Bien entendu, Read recherche dans l’Histoire et les écrits de différents auteurs anciens dont le «divin Vieillard» (Hippocrate), une description qui pourrait le mettre sur la piste du diagnostic ; s’il n’y parvient pas vraiment, du moins retrouve-t-il trace dans les écrits des auteurs de son temps, d’une épidémie analogue à celle de Moivron, et qui aurait sillonné plusieurs royaumes d’Europe pendant une soixantaine d’années, “sans cependant s’être jamais manifestée avec un appareil aussi destructeur, avec un caractère de pestilence aussi évident qu’elle l’a fait dans l’Esquinancie gangrèneuse pétéchiale de Moivron”. Quant à la cause, il croit l’avoir trouvée dans les conditions climatiques particulières de l’année 1777 (chaleur automnale intense et prolongée faisant suite à un été particulièrement pluvieux) favorisant le rejet “des molécules putrides animales et végétales accumulées dans le sein de la terre par le défaut d’évaporation successive qui s’en fait régulièrement tous les étés”. Il souligne au passage un aspect, sans doute banal à cette époque, mais qui a de quoi surprendre un lecteur 200 ans plus tard, à savoir “les cadavres de quantités de chevaux non enterrés, et répandus ça et là dans les environs de village”.

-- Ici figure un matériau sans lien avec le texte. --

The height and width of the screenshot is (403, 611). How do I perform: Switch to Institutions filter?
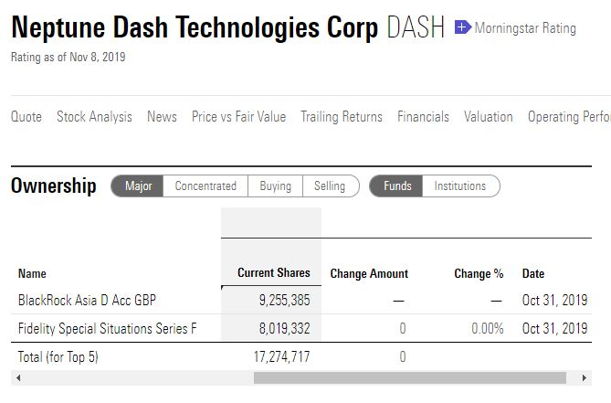[x=460, y=186]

L’impact de l’épidémie sur la population de Moivron et celle des villes du voisinage est bien noté ; les habitants de Moivron ne peuvent plus vaquer à leurs travaux (notamment ceux de la vigne en cette saison de vendange) pour s’occuper du soin des malades. La crainte de la contagion éloigne les marchands précisément au moment de l’emplette des vins. Toutes les denrées en provenance de Moivron sont rejetées “avec effroi” dans les villes voisines “lors même que 1e fléau de l’épidémie eut cessé ses progrès”.

Read nous livre ainsi à quelques années de la Révolution, une relation attachante, documentée, riche d’enseignements, et, ce faisant, il fait preuve de qualités indéniables d’observateur sagace et méticuleux. Il mérite, à ces titres, d’être tiré de l’oubli.